«Tra il 1990 e il 2000 il mare davanti alla Somalia era diventato una pozzanghera dove tutti gettavano di tutto. Nell’ambiente marittimo era risaputo ». L’ombra delle navi dei veleni rispunta dalle parole del comandante Kaizad H. Quarant’anni, di origini indiane, ha passato metà della sua vita navigando per i mari di mezzo mondo. Ora che si è ritirato sulla terraferma, continua a scrutare dalla scrivania ciò che si muove sulle onde degli oceani. «Adesso il mio lavoro consiste nel rintracciare navi attraverso il satellite», spiega al telefono da una località fuori Londra, senza entrare troppo nei dettagli.
La sua testimonianza, raccolta da Avvenire, conferma che per anni il mondo industrializzato ha scaricato porcherie nelle acque del Corno d’Africa. «Funzionava così – spiega Kaizad –: le industrie chimiche affidavano i loro scarti a contractors, che poi subappaltavano il trasporto per confondere le tracce il più possibile. Si creava una catena di società in modo che fosse assai difficile risalire alle responsabilità. Poi, invece di venire stoccate in modo sicuro in siti sulla terraferma, le scorie finivano per essere caricate a bordo di piccole navi e poi gettate in acqua. Queste ultime sono meno controllate, dunque è più facile passare inosservati e liberarsi del carico una volta arrivati in mare aperto. In quegli anni la Somalia era collassata, non c’era più la sorveglianza dello Stato sulle coste, quindi era il luogo ideale dove far confluire i traffici».
Parole che coincidono in modo inquietante con gli indizi messi in fila da diverse inchieste giudiziarie e giornalistiche, tutte legate da un unico filo rosso: la Somalia come meta costante di spedizioni tossiche senza mittente. Affari oscuri su cui pochi, con molto coraggio e poca fortuna, hanno cercato di far luce. C’è chi ha pagato con la vita, come Ilaria Alpi, uccisa nel 1994 a Mogadiscio. O come il capitano di fregata Natale De Grazia, morto misteriosamente un anno dopo, mentre da Reggio Calabria si stava recando a La Spezia per seguire un’altra pista inquietante, quella delle scorie radioattive affondate in mare.

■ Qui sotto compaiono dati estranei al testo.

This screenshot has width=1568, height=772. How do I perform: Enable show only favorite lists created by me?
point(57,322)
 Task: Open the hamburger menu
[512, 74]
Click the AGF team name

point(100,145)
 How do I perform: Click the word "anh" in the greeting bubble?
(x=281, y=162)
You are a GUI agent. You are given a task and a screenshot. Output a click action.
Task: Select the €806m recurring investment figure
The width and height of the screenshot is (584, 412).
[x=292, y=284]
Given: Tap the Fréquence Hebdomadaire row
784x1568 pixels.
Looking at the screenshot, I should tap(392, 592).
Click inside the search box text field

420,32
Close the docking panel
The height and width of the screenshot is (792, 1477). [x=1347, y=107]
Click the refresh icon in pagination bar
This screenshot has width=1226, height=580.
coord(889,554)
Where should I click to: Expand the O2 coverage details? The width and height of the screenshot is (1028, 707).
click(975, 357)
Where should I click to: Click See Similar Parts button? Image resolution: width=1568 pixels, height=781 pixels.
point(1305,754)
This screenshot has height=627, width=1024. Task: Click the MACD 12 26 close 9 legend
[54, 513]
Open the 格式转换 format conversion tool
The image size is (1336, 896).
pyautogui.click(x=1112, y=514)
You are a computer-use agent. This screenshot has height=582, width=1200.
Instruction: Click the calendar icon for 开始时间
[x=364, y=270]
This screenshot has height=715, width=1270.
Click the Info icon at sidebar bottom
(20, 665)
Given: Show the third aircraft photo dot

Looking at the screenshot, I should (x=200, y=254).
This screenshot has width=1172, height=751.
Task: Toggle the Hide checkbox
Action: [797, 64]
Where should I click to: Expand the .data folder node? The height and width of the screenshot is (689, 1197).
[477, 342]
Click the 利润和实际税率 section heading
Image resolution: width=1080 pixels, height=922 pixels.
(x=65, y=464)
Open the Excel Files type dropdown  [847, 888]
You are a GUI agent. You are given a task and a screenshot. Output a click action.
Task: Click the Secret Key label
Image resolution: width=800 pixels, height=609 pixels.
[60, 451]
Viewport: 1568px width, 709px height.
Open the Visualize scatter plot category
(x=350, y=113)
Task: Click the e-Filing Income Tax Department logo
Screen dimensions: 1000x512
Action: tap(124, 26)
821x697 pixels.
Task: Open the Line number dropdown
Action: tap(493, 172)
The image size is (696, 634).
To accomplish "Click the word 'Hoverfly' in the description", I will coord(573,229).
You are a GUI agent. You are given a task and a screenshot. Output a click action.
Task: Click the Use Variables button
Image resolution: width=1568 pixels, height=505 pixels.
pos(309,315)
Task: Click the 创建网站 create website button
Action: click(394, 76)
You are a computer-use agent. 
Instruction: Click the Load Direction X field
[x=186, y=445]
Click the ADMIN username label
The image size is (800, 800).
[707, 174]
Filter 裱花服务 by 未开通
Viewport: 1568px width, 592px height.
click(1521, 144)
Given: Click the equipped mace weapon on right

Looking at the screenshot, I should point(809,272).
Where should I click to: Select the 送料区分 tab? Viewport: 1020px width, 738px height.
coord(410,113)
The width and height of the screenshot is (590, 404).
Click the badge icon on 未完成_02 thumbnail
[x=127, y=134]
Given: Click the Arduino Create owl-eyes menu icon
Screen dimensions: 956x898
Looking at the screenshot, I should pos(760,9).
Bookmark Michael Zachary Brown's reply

Per questo le dichiarazioni di Kaizad fanno ancora più male: tutti inquinavano, tutti sapevano. Ma tanti, troppi, hanno chiuso gli occhi. E non basta. L’arrivo dei rifiuti tossici contribuì anche a scatenare la pirateria somala. Una teoria sostenuta dall’Unep (il programma dell’Onu per l’ambiente) e da alcuni analisti della Us Navy, che Kaizad sottoscrive in pieno: «Quando i pescatori locali uscivano in mare, si imbattevano in grandi navi che pescavano illegalmente – sottolinea Kaizad – oppure in imbarcazioni che affondavano fusti. Molti hanno perciò deciso di imbracciare le armi».
Uno scenario desolante, che tradisce le responsabilità dell’Occidente. Ed è una magra consolazione sapere che in seguito la situazione in Somalia è migliorata. «Ho avuto modo di constatarlo nel 2009, quando mi sono trovato a navigare da quelle parti – osserva Kaizad –. La missione internazionale anti pirateria ha consentito di pattugliare ampi tratti di mare». Le buone notizie, però, finiscono qui. «I trafficanti non si sono scoraggiati, si sono solo trasferiti altrove. Ad esempio sulle coste dell’Africa occidentale, dove i controlli sono praticamente assenti. Ci sono Paesi come la Guinea equatoriale che hanno solo due motovedette della guardia costiera. Impossibile presidiare centinaia di chilometri di costa... Attenzione anche alla Nigeria. Laggiù ci sono molte industrie del settore petrolchimico e ben poche regole. Facile disfarsi degli scarti senza grandi problemi».
È possibile che dietro questi traffici ci sia la mano della criminalità organizzata o delle organizzazioni terroristiche? «In Somalia i legami con le bande armate erano abbastanza evidenti, in West Africa si tratta di semplici affaristi senza scrupoli». Nella sua carriera Kaizad ha solcato anche il Mediterraneo. Ma preferisce non sbilanciarsi sui segreti custoditi dai fondali del mare nostrum. Si limita a osservare che è più difficile affondarvi veleni: «Forse qualcosa può essere accaduto negli anni Settanta-Ottanta. Ma ora ci sono tanti controlli, l’area è monitorata continuamente ». Meglio andare altrove per fare certe cose. L’Africa è dietro l’angolo.